= Fortis and lenis =

Phonemically contrasting consonant sounds

In linguistics, fortis (/ˈfɔːrtᵻs/ FOR-tiss; Latin for 'strong') and lenis (/ˈliːnᵻs/, /ˈlɛnᵻs/ LEE-niss-,_-LEN-iss; Latin for 'weak'), sometimes identified with 'tense' and 'lax', are pronunciations of consonants with relatively greater and lesser energy, respectively. English has fortis consonants, such as the p in pat, with a corresponding lenis consonant, such as the b in bat. Fortis and lenis consonants may be distinguished by tenseness or other characteristics, such as voicing, aspiration, glottalization, velarization, length, and length of nearby vowels. Fortis and lenis were coined for languages where the contrast between sounds such as those represented by p and b does not involve a difference of voicing (vibration of the vocal cords).

== History ==
Originally, the terms were used to refer to an impressionistic sense of strength differences, though more sophisticated instruments eventually gave the opportunity to search for the acoustic and articulatory signs.

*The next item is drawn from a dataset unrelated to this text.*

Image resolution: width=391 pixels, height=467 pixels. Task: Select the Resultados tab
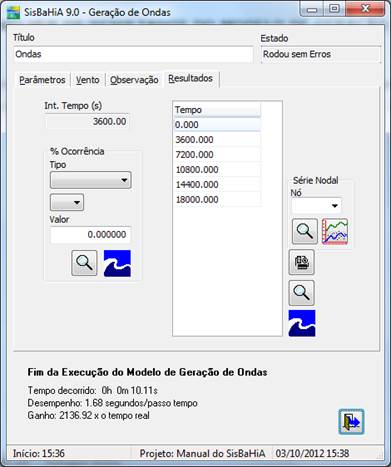pos(191,79)
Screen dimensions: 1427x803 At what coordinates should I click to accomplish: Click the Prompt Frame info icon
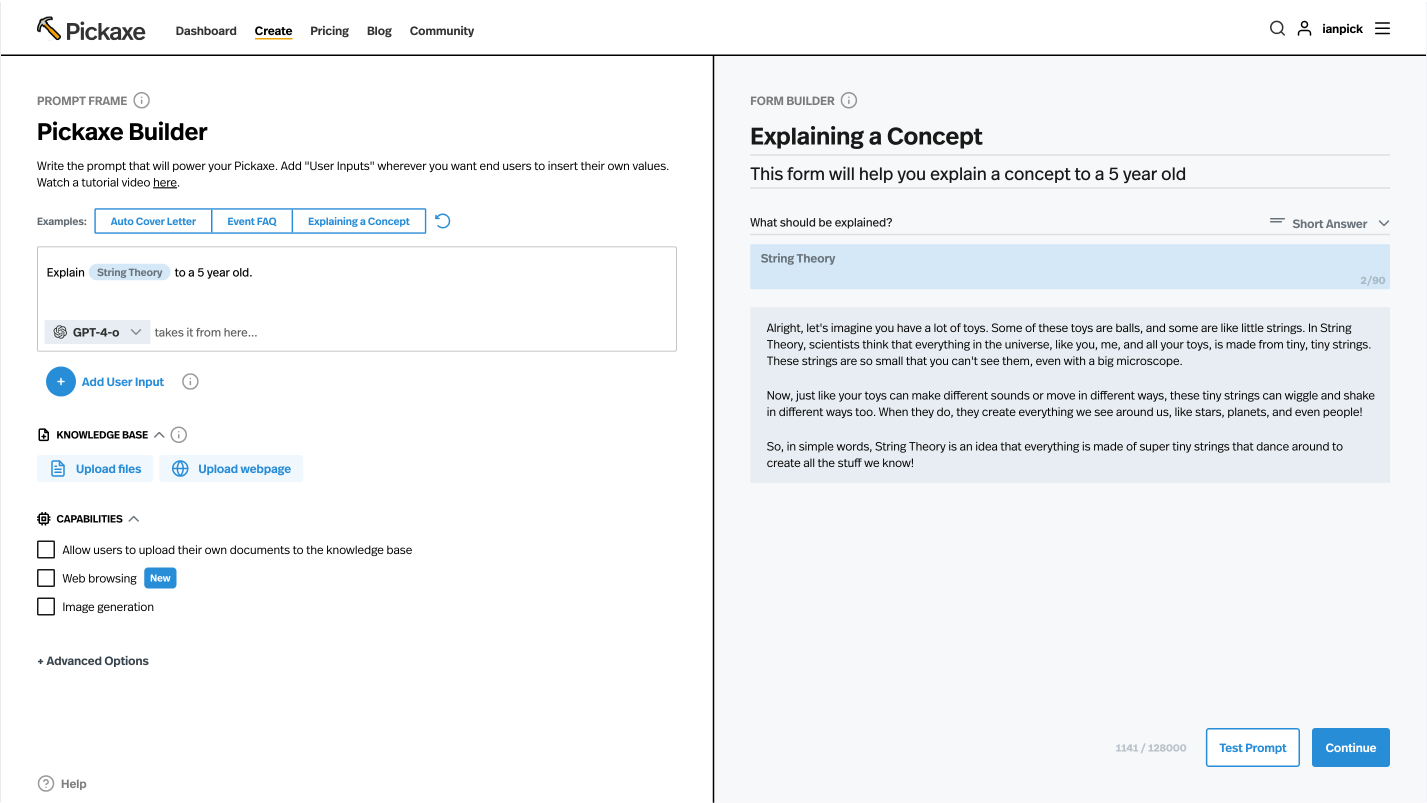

For example, Malécot (1968) tested whether articulatory strength could be detected by measuring the force of the contact between the articulators or of the peak pressure in the mouth. Because such studies initially found little to substantiate the terminology, phoneticians have largely ceased using them, though they are still commonly used as "phonological labels for specifying a dichotomy when used language-specifically." This can be useful when the actual articulatory features underlying the distinction are unknown, under-researched or irrelevant.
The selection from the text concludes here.